How to clean "zombie" fencing request in pacemaker after disaster recovery of a 8.3 cluster

Bruno SINOU

Active Member
Dec 19, 2018
9
0
41
47
Berlin
sinou.org
Hi,

I have a simple Proxmox 8.3 cluster with 3 nodes by Scaleway (ex-dedibox)
Due to server failure, I had to replace all the nodes (one after a hard crash), one after the other, keeping the cluster alive.

Now everything seems to be back to normal, but the pacemaker service still has these errors, like every second:

Bash:
Mar 13 20:27:58 host04 pacemaker-fenced[xxxx524]:  notice: Client stonith-api.1074640 wants to fence (reboot) 4 using any device
Mar 13 20:27:58 host04 pacemaker-fenced[xxxx524]:  notice: Requesting peer fencing (reboot) targeting host06
Mar 13 20:27:58 host04 pacemaker-fenced[xxxx524]:  notice: Couldn't find anyone to fence (reboot) host06 using any device
Mar 13 20:27:58 host04 pacemaker-fenced[xxxx524]:  error: Operation 'reboot' targeting host06 by unknown node for stonith-api.xxxx640@host04: Error occurred (No fence device)
Mar 13 20:27:58 host04 pacemaker-controld[xxxx528]:  notice: Peer host06 was not terminated (reboot) by the cluster on behalf of stonith-api.1074640@host04: No fence device

Fencing is off on all 3 nodes because I have no access to STONITH, but the question is:

How can i tell to pacemaker that everything is back to normal and that i should not receive such fencing request ?
 
Hi!

Proxmox VE doesn't use pacemaker, but has its own high availability solution called HA Manager.

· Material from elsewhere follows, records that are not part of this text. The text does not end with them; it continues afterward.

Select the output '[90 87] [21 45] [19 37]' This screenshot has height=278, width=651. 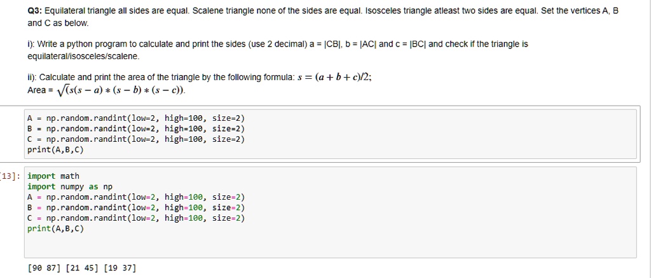click(81, 268)
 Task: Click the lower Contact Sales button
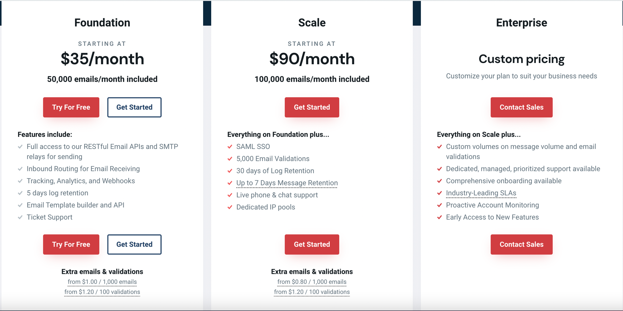521,244
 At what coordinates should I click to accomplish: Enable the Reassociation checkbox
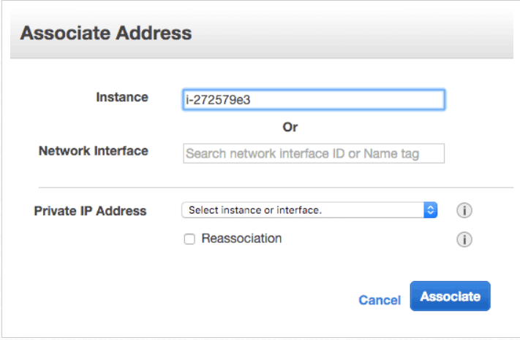[x=189, y=239]
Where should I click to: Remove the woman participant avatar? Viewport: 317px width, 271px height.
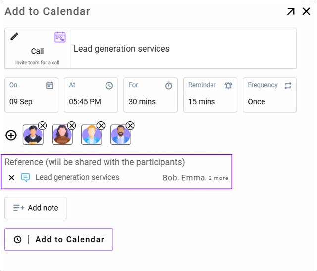[x=72, y=126]
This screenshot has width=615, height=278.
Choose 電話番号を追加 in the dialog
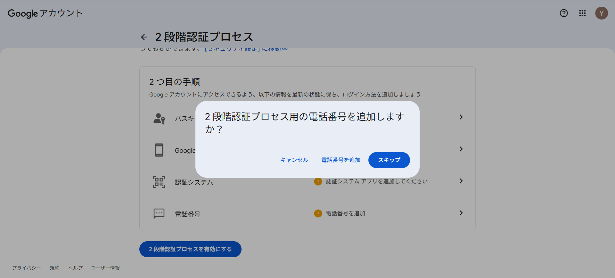click(x=341, y=160)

Is there a reason that you have set it up on the cluster?
 
  • Like
Reactions: Johannes S
Hi,

@dakralex thanks for the reply.

> Is there a reason that you have set it up on the cluster?

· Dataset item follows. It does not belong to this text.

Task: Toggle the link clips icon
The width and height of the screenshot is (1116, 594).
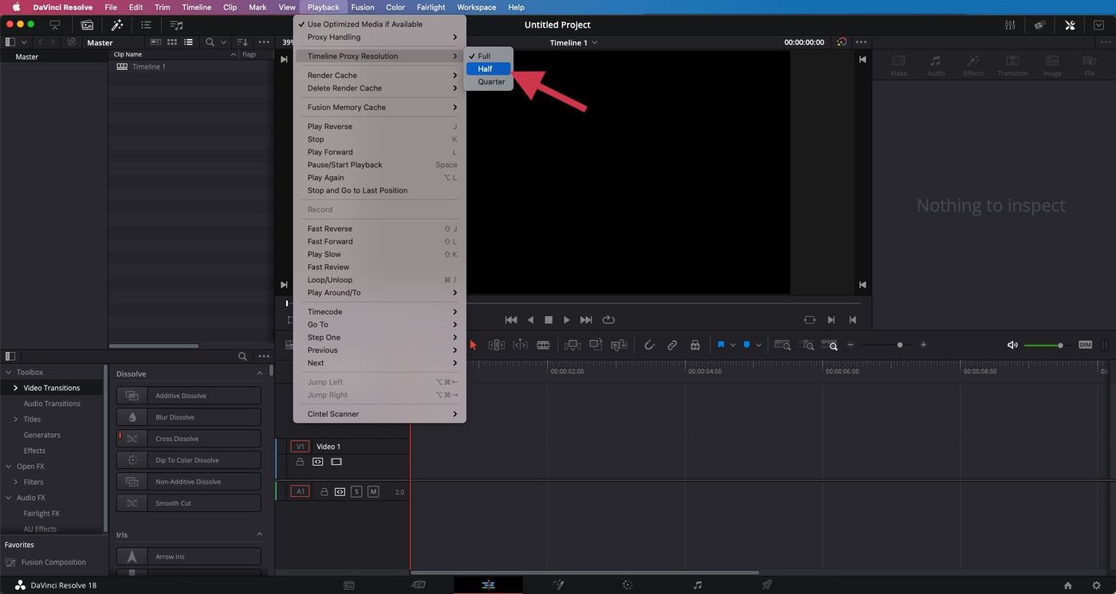Action: point(672,345)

To be honest, I don't know. The cluster has been setup for a while now, and that's the solution we came to following on-line documentation that we found.
If you have a hint with documentation that describes how to rather use the HA manager, it would be greatly appreciated.

Thus said, I finally solved my issue by stopping dlm and pacemaker **on each node** at the same time and then restarting the services, DLM wasn't stuck anymore. And we could then get rid of the old events with:
Code:
pcs stonith history cleanup

In case it might help someone else...
 
Hi!

If you have a hint with documentation that describes how to rather use the HA manager, it would be greatly appreciated.

There's documentation for the PVE HA Manager in our admin guide at [0]. It's designed so that virtual machines and containers can be setup as highly available services, which will be automatically recovered to other nodes, e.g. in case of a failing node.

[0] https://pve.proxmox.com/pve-docs/chapter-ha-manager.html